JP 2003-239712 A JP 2002-371816 A JP 2004-108302 A Japanese Patent Laid-Open No. 7-63023

  In a conventional variable valve mechanism in which the lift amount is continuously variable, the valve timing is uniquely determined according to the lift amount. That is, the lift amount and the valve timing cannot be changed independently, and only the valve timing cannot be freely changed.

  However, in order to improve output and reduce exhaust emissions, it is necessary to change not only the lift amount but also the valve timing with a high degree of freedom according to the operating state. For this reason, in the past, when a variable valve mechanism that makes the lift amount continuously variable is mounted, a VVT mechanism that makes the valve timing variable is further mounted. As a result of mounting these two types of variable mechanisms, there have been problems such as a complicated and large structure, an increased number of parts, and an increased manufacturing cost.

  The present invention has been made to solve the above-described problems, and provides a variable valve mechanism that can change both the lift amount and the valve timing with a high degree of freedom with a simple structure.

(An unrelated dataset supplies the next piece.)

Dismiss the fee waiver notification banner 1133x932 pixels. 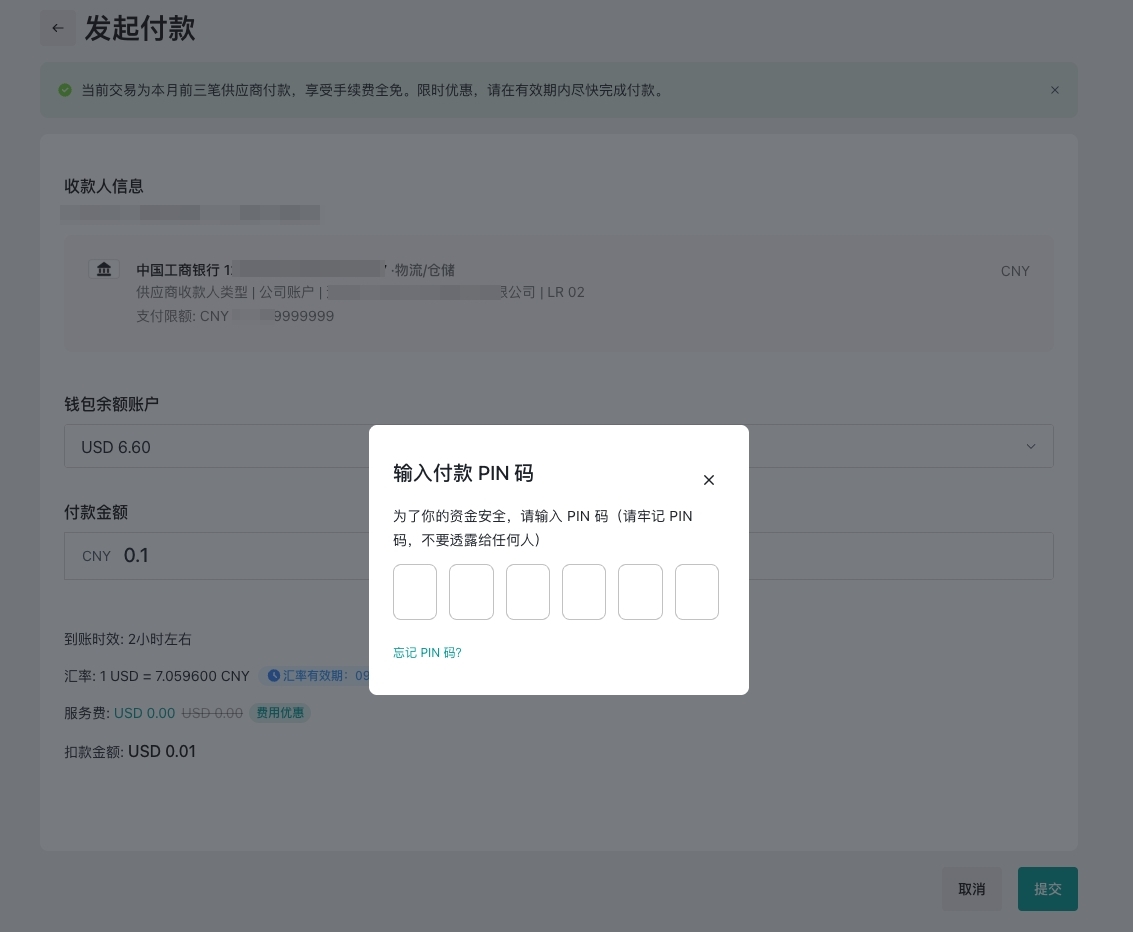pos(1054,90)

With the goal.

In order to achieve the above object, a first aspect of the present invention is a variable valve mechanism that is interposed between a valve provided in a cylinder of an internal combustion engine and a cam that drives the valve, and makes the valve opening characteristics variable. Because
An input unit for inputting a pressing force for opening the valve;
A swing arm having a pressing surface for pressing the input unit and swinging with rotation of the cam;
An intermediate member interposed between the cam and the swing arm and transmitting the pressing force of the cam to the swing arm;
An intermediate arm that supports the intermediate member and swings as the cam rotates;
A first variable mechanism that makes the swing center position of the intermediate arm variable;
A second variable mechanism that makes the swing center position of the swing arm variable independently of the swing center position of the intermediate arm;
It is characterized by providing.

The second invention is the first invention, wherein
The first variable mechanism has a first control shaft whose rotational position is controlled,
The intermediate arm is rotatably connected to the first control shaft such that a portion eccentric from the center of the first control shaft is a swing center.
The second variable mechanism is provided coaxially with the first control shaft, and has a second control shaft whose rotational position is controlled independently of the first control shaft,
The swing arm is pivotally connected to the second control shaft so that a position eccentric from the center of the second control shaft is a swing center.

The third invention is the first or second invention, wherein
When the swing center position of the swing arm is moved by the second variable mechanism, a contact point between the input unit and the pressing surface relatively moves on the pressing surface.

According to a fourth invention, in any one of the first to third inventions,
The swing arm has a pressed surface pressed against the intermediate member,
Among the changes in the lift amount and the valve timing associated with the movement of the swing arm position of the intermediate arm, the change in the lift amount is obtained by canceling the movement of the swing arm position of the swing arm. The shape of the pressing surface and the pressed surface is set.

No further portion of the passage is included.